FBRY

Wibble: An Update

Current Goal: Visual Design Improvement

I’m working on improving the look of Wibble, upgrading it from its current, stark appearance:

A simple layout of a letter game that shows a five-by-five grid with letter tiles, which show a letter and a small number in the bottom right corner that indicates the tile's point value. Above the grid is a display that shows the word the user has currently chained together from the letters in the grid. Below the grid is a set of three hearts, one of which is empty. Across from the hearts are three action buttons, allowing the player to shuffle the letters, replace a letter, and receive a hint. Along the bottom of the screen is the player's current score.

To something less stark:

An animation showing a new design for Wibble. It starts with a title screen where Wibble is spelled out using playful-looking orange tiles. When the user clicks the "Play" button, the button is yanked downwards out of view as the logo shrinks, only to bounce back as a single orange square. The square is then filled with a grid of white letter tiles that bounce into position.

The above animation was made in Figma and inspired by how “Wibble” rhymes with “jiggle” or “wiggle.” (Originally, the game’s name was a corruption of “Wordle.”)

I haven’t started working on this update in code yet, largely due to being busy searching for a new job. Wibble was intended to function as a portfolio piece to show my skills in front-end design while also having fun building a game. I’ve gotten so sucked into finding a job and keeping on top of the obligations for a career boot camp I joined at the end of April that I haven’t taken time to work on Wibble.

Additionally, I wanted to write a “Day 5” article about the redesign, but it doesn’t have anything new compared to the other posts. Like the other posts, it would’ve just been a play-by-play retelling of how I went through the process of creating the animation. A month later, I can’t remember half of the reasons why I made the decisions I did while creating this new design.

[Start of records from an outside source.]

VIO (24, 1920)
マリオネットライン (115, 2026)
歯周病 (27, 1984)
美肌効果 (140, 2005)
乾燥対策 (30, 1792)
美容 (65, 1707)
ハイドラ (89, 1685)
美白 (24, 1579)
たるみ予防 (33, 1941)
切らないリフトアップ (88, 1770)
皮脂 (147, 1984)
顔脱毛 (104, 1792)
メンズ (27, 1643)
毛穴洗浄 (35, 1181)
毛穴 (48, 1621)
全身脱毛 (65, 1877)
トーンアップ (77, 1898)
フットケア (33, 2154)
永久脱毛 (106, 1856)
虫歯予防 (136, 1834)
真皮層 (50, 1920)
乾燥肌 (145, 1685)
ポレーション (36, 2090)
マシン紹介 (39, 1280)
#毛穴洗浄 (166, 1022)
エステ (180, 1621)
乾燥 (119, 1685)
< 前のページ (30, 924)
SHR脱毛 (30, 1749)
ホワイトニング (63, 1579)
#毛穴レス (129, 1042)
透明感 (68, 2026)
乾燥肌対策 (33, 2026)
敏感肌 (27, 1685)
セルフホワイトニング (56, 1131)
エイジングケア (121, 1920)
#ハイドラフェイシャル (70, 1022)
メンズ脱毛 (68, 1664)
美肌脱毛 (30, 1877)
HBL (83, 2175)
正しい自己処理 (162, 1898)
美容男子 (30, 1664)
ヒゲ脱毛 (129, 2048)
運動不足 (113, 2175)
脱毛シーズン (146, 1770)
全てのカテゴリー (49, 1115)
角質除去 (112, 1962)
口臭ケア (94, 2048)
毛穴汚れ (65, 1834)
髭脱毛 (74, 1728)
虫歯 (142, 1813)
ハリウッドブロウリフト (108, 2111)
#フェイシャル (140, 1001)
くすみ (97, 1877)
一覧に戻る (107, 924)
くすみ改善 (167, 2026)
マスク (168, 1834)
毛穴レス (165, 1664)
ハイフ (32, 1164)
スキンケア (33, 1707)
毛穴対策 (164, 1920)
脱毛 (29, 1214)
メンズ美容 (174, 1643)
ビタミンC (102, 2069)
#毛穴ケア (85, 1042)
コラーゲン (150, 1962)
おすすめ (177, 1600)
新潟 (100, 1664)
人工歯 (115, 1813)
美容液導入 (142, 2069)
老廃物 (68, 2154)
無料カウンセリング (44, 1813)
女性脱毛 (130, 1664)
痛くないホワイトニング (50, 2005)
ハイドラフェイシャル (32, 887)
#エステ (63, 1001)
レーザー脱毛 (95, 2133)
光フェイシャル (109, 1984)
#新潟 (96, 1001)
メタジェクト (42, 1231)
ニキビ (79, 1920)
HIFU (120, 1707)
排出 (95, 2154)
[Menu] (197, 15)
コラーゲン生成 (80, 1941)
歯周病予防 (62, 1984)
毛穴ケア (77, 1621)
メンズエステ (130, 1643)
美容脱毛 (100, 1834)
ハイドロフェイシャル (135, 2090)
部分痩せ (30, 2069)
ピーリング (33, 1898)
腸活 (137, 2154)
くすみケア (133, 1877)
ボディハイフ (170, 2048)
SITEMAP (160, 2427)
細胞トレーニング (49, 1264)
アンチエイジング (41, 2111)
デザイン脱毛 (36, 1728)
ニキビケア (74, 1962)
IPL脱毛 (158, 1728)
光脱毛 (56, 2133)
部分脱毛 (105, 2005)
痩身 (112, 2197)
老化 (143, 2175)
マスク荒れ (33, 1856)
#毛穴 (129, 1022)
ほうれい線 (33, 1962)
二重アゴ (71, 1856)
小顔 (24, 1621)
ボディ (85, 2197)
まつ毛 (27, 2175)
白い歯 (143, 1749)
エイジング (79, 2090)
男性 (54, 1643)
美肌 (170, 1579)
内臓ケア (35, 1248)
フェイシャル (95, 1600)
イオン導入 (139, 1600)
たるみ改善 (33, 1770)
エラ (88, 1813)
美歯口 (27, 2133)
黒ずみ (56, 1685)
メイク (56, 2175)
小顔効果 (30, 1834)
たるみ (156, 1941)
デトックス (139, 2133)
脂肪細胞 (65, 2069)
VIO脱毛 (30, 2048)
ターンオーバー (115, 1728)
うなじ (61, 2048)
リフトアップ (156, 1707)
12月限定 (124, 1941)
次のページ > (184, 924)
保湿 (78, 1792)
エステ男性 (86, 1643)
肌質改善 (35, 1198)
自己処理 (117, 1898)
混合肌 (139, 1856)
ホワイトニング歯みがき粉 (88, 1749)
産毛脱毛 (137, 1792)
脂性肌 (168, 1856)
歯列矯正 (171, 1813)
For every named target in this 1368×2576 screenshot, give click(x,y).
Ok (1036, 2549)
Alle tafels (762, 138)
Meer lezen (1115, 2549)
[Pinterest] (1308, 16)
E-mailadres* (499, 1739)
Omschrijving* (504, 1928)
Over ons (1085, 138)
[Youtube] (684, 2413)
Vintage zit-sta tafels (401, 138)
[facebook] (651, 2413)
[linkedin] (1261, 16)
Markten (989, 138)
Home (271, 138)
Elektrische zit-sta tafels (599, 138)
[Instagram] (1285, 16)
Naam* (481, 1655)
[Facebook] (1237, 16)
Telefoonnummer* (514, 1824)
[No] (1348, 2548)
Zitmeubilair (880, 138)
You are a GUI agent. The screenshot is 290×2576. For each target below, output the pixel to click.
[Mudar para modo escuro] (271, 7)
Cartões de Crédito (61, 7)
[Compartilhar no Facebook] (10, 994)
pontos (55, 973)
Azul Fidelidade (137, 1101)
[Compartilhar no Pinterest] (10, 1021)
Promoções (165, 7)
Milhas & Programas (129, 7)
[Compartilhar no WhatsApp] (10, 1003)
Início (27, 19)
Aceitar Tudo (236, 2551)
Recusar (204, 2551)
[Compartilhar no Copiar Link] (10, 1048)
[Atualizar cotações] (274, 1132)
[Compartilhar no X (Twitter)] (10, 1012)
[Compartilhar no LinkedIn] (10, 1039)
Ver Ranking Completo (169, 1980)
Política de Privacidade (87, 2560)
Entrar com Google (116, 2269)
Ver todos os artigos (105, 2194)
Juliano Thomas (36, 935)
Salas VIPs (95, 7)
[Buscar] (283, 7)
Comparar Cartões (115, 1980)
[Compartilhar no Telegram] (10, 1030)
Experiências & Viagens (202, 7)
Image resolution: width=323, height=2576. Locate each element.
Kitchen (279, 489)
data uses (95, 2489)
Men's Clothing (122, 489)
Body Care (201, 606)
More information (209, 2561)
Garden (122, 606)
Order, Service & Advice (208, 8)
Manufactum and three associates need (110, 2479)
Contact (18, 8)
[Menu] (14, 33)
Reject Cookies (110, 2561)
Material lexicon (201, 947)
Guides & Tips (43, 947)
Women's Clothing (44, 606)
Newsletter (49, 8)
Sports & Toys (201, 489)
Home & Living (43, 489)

What’s Next: Post Quality Over Quantity

Originally my plan for the series of posts for Wibble was to work on Wibble for a day, record what I was thinking and doing, then refine those notes into a post. This was intended to help me: 1) keep my thinking grounded without getting sidetracked and 2) practice communicating my thoughts and goals in my work.

However, this makes the whole development process slower than I would prefer. Every day I worked on Wibble, I needed an extra day or two to transcribe my notes to prose, edit that prose, then publish to my CMS. On top of that, the posts contained very little interesting content, as most of what I wrote was just noise about trivial tasks.

I will keep daily work logs as I work on Wibble, but I won’t spend time refining those logs into posts for this website. Instead, I’ll only write posts about interesting things I discover that might help someone (probably myself) in the future.